Installation view of Liz Larner As Stars and Seas Entwine at Regen Projects, Los Angeles, March 27 – May 22, 2021. Photo: Evan Bedford, Courtesy Regen Projects, Los Angeles.

Beginning as an art photographer, the LA based artist  was influenced by the conceptual tenets of her teacher John Baldessari, when she studied at Cal Arts. Although Larner grew to prefer making things than photographing things she had made, her compositions are informed by her photographer’s eye. Larner's dramatic plays on scale in this exhibition shift from the jewel-like details of intricately painted pieces of debris carefully tied together to the entire composition of the installation, much like a camera’s zoom lens pulls out from an extreme close-up to a wide angle view.

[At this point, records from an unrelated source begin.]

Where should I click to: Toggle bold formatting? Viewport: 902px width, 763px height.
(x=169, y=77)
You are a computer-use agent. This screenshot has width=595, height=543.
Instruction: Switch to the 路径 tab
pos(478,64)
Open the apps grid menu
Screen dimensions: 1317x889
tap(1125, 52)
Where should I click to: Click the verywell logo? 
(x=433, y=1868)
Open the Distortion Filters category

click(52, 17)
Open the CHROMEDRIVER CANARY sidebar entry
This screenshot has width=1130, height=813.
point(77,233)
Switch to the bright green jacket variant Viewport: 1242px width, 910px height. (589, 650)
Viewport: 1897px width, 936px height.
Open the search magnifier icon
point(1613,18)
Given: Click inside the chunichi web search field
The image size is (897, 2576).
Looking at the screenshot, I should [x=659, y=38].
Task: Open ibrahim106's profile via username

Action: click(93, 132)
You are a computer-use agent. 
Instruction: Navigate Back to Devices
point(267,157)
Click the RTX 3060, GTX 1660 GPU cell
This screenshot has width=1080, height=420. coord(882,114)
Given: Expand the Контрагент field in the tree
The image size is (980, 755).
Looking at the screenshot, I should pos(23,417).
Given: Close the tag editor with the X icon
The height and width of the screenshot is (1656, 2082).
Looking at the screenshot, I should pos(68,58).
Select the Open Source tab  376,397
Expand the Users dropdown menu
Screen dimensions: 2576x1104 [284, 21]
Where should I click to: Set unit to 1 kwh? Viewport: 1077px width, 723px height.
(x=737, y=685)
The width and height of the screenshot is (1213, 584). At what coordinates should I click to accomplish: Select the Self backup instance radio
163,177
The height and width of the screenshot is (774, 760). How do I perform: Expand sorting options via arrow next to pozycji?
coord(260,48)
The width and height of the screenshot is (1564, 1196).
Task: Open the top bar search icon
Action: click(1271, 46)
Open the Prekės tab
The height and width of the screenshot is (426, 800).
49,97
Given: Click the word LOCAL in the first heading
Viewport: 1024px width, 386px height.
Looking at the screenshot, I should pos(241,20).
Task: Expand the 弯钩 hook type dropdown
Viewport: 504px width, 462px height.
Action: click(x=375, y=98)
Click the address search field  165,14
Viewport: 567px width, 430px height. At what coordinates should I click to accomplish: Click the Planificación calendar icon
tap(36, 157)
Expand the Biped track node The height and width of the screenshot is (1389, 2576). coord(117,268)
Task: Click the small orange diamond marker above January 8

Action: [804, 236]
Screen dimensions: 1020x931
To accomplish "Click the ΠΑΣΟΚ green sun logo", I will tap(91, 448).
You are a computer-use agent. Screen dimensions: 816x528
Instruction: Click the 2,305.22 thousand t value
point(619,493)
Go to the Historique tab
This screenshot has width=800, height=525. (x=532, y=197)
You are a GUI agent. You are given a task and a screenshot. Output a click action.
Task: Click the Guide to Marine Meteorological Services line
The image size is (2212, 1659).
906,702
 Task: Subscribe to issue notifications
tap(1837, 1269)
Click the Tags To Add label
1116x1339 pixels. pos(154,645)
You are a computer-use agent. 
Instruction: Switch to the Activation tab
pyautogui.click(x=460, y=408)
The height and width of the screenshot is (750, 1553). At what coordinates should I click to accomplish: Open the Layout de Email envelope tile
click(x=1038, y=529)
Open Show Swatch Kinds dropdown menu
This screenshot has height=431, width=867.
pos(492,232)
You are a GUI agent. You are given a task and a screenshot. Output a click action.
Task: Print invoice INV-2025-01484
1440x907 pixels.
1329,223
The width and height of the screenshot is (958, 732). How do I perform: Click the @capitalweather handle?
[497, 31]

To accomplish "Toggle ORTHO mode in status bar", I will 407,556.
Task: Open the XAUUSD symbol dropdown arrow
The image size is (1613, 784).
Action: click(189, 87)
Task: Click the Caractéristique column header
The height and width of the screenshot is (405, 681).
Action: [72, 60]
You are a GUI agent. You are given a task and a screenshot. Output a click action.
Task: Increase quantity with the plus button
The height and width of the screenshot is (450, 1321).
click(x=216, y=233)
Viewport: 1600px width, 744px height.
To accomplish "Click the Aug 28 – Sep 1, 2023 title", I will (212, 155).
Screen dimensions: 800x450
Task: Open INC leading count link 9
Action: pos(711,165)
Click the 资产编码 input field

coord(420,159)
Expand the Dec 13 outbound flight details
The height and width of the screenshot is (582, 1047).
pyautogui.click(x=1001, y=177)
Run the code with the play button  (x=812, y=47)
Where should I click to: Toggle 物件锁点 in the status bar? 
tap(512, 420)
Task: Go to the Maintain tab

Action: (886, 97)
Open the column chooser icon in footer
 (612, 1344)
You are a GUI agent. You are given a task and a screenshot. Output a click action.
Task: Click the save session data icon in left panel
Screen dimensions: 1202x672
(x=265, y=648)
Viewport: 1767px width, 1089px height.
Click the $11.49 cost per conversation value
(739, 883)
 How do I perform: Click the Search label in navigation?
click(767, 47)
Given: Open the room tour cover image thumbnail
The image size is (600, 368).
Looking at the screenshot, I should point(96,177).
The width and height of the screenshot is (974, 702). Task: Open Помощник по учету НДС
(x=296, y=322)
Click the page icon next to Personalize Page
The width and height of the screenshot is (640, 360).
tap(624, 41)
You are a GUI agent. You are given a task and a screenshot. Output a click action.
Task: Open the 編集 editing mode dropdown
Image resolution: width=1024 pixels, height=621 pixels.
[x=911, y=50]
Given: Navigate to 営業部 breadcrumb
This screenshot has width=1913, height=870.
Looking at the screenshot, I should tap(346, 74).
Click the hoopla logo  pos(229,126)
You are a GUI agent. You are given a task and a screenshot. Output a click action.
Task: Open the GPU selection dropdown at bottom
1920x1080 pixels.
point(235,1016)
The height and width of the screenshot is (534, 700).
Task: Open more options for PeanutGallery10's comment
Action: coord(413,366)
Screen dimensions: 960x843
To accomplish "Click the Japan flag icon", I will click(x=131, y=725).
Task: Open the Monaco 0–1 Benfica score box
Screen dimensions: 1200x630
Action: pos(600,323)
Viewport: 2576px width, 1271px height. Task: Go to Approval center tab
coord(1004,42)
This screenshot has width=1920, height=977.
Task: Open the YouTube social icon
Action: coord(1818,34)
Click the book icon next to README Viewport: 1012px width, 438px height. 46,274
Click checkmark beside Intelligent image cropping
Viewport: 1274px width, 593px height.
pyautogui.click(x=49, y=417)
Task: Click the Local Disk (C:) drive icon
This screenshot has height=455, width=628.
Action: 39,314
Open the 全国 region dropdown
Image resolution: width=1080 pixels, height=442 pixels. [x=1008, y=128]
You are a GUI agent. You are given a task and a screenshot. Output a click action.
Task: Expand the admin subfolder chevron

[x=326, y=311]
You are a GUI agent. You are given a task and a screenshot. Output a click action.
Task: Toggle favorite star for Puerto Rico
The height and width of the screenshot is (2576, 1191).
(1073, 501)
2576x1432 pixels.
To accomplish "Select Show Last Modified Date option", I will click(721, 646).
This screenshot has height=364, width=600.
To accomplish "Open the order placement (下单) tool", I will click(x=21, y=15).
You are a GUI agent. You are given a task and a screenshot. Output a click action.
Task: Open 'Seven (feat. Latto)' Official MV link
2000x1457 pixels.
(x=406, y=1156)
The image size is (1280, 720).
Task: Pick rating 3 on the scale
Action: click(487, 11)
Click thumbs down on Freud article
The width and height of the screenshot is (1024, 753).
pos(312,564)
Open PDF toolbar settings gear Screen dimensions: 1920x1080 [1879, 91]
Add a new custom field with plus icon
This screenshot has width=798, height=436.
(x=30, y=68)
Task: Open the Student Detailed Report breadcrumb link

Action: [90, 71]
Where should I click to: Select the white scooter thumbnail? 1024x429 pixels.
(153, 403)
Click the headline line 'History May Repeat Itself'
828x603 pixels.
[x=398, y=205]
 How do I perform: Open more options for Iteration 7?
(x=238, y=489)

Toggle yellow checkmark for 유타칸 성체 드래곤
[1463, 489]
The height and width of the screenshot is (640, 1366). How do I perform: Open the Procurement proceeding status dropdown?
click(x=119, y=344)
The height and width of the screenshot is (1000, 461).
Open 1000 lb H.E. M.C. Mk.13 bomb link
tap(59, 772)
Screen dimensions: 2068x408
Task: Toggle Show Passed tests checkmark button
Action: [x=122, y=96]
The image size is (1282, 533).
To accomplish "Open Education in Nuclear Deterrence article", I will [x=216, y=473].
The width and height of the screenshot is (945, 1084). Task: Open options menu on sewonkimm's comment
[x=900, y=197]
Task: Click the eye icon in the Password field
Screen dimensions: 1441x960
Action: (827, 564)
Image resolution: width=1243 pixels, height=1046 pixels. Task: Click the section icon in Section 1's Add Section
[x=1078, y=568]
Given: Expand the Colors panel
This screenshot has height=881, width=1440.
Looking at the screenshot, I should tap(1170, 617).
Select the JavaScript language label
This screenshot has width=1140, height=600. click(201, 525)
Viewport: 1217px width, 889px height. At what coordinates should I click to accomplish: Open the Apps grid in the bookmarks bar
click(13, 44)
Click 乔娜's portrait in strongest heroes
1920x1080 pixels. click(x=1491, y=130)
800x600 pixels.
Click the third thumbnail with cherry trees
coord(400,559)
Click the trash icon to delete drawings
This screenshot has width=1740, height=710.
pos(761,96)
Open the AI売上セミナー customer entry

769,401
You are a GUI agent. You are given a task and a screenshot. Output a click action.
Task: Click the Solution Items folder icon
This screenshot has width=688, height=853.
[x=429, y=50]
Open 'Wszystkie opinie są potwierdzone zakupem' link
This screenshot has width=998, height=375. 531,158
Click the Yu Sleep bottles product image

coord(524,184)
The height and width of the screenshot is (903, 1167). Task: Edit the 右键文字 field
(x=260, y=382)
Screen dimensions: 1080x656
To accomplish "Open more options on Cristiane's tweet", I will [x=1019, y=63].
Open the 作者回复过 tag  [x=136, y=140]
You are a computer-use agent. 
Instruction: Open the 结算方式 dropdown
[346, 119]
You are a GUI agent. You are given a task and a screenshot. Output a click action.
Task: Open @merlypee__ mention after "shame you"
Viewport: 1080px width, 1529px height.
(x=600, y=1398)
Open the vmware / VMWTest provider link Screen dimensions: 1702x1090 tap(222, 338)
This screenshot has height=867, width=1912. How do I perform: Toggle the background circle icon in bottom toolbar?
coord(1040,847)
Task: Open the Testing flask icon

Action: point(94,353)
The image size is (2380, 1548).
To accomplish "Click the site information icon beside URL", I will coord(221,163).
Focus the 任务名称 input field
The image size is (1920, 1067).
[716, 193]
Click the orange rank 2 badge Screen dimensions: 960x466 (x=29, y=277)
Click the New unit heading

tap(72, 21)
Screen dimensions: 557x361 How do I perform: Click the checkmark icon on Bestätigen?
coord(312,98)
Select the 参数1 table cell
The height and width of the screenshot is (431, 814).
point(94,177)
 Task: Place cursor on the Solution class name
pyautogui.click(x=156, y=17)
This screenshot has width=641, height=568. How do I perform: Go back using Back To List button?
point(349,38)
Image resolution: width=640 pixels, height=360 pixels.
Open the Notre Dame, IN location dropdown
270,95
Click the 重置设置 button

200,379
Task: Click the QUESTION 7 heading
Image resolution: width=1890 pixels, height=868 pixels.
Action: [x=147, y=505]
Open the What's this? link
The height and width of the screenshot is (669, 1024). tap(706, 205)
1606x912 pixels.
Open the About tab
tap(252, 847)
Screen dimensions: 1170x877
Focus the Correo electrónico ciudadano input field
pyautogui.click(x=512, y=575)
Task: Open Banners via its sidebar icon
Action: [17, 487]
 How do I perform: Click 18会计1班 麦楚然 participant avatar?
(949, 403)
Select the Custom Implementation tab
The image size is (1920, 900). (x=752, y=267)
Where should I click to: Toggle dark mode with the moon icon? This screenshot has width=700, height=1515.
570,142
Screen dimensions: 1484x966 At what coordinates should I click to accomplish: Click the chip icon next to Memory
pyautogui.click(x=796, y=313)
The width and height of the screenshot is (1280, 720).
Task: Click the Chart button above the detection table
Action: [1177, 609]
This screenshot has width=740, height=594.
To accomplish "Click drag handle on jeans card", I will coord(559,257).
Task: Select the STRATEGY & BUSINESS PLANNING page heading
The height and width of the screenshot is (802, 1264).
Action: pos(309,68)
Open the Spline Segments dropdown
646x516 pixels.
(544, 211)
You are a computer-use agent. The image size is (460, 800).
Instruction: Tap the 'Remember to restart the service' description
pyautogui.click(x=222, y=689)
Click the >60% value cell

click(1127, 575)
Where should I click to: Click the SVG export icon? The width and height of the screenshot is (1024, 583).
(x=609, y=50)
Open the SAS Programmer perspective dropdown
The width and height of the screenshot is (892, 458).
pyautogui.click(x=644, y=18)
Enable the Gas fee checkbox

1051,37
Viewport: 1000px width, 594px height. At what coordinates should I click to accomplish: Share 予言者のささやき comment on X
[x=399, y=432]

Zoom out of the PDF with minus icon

Larner’s environmental meditation on the danger of plastic waste is also a meditation on the art of visual perception. With the concision of a poet, she distills a deep understanding of transformation processes based on decades of experimenting with different materials, colors and forms. Seldom have I seen an artist create poetic profundity with such visual precision. WM

Lita Barrie

Lita Barrie is a freelance art critic based in Los Angeles. Her writing appears in Hyperallergic, Riot Material, Apricota Journal, Painter’s Table, ArtnowLA, HuffPost, Painter’s Table, Artweek.L.A, art ltd and Art Agenda. In the 90s Barrie wrote for Artspace, Art Issues, Artweek, Visions andVernacular. She was born in New Zealand where she wrote a weekly newspaper art column for the New Zealand National Business Review and contributed to The Listener, Art New Zealand, AGMANZ, ANTIC, Sites and Landfall. She also conducted live interviews with artists for Radio New Zealand’s Access Radio. Barrie has written numerous essays for art gallery and museum catalogs including: Barbara Kruger (National Art Gallery New Zealand) and Roland Reiss ( Cal State University Fullerton). Barrie taught aesthetic philosophy at Claremont Graduate University, Art Center and Otis School of Art and Design. In New Zealand, Barrie was awarded three Queen Elizabeth 11 Arts Council grants and a Harkness grant for art criticism. Her feminist interventions are discussed in The Encyclopaedia of New Zealand and an archive of her writing is held in The New Zealand National Library, Te Puna Matauranga Aotearoa.